Apple CEO Tim Cook called House Speaker Nancy Pelosi (D-CA) to dissuade Congress’ efforts to regulate Big Tech firms.
As The New York Times revealed:
The antitrust bills were rushed, he said. They would crimp innovation. And they would hurt consumers by disrupting the services that power Apple’s lucrative iPhone, Mr. Cook cautioned at various points, according to five people with knowledge of the conversations.
The phone call was one manifestation of a massive lobbying effort from Big Tech companies:
The calls by Mr. Cook are part of a forceful and wide-ranging pushback by the tech industry since the proposals were announced this month. Executives, lobbyists, and more than a dozen think tanks and advocacy groups paid by tech companies have swarmed Capitol offices, called and emailed lawmakers and their staff members, and written letters arguing there will be dire consequences for the industry and the country if the ideas become law.

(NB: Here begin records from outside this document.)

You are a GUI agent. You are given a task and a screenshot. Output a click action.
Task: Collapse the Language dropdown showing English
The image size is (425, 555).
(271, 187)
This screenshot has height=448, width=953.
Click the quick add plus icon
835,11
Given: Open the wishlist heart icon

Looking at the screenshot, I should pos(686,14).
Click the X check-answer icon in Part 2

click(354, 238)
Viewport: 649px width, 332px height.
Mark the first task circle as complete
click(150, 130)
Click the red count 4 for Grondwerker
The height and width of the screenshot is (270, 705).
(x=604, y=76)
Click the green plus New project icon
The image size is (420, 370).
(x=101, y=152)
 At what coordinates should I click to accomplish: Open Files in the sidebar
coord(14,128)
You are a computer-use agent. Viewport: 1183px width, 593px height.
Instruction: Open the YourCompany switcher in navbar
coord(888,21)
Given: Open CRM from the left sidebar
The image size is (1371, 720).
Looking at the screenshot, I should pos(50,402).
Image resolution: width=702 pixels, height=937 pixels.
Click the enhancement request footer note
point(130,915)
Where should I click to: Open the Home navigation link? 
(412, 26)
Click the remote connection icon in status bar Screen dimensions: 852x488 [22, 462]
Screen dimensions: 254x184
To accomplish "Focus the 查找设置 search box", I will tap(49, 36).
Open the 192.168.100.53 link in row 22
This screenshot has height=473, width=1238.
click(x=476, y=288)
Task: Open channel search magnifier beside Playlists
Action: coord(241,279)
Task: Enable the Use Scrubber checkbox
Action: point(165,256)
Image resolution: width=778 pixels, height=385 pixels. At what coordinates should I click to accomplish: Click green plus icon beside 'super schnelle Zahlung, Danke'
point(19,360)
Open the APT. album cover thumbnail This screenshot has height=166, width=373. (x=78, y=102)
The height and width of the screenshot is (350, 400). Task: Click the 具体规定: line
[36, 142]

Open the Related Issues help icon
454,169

Lobbyists and top executives from Amazon and Google have also pressured Congress in recent days as both Republicans and Democrats supported proposals that would regulate Silicon Valley. Lawmakers from the former party are primarily concerned about restrictions on free speech; lawmakers from the latter are worried about high market concentration.
Two weeks ago, a bipartisan group in the House of Representatives unveiled a series of bills meant to “expand opportunities for consumers, workers, and small business owners by holding unregulated Big Tech monopolies accountable for anti-competitive conduct.”
Rep. Ken Buck (R-CO) explained that “Big Tech has abused its dominance in the marketplace to crush competitors, censor speech, and control how we see and understand the world.”
Rep. Pramila Jayapal (D-WA) asserted that “not only is self-regulation by Big Tech patently ineffective, but it also comes at the direct expense of workers, consumers, small businesses, our local communities, and the free press.”
Among the proposed bills are:
- The American Innovation and Choice Online Act, which would prohibit “discriminatory conduct by dominant platforms, including a ban on self-preferencing and picking winners and losers online.”
- The Platform Competition and Opportunity Act, which would halt “competitive threats by dominant platforms, as well acquisitions that expand or entrench the market power of online platforms.”
- The Ending Platform Monopolies Act, which would eliminate the ability of dominant platforms to “leverage their control over across multiple business lines to self-preference and disadvantage competitors in ways that undermine free and fair competition.”
Gov. Ron DeSantis (R-FL) recently signed a bill to stop the censorship of Floridians by social media companies.
“This session, we took action to ensure that ‘We the People’ — real Floridians across the Sunshine State — are guaranteed protection against the Silicon Valley elites,” remarked the governor. “Many in our state have experienced censorship and other tyrannical behavior firsthand in Cuba and Venezuela. If Big Tech censors enforce rules inconsistently, to discriminate in favor of the dominant Silicon Valley ideology, they will now be held accountable.”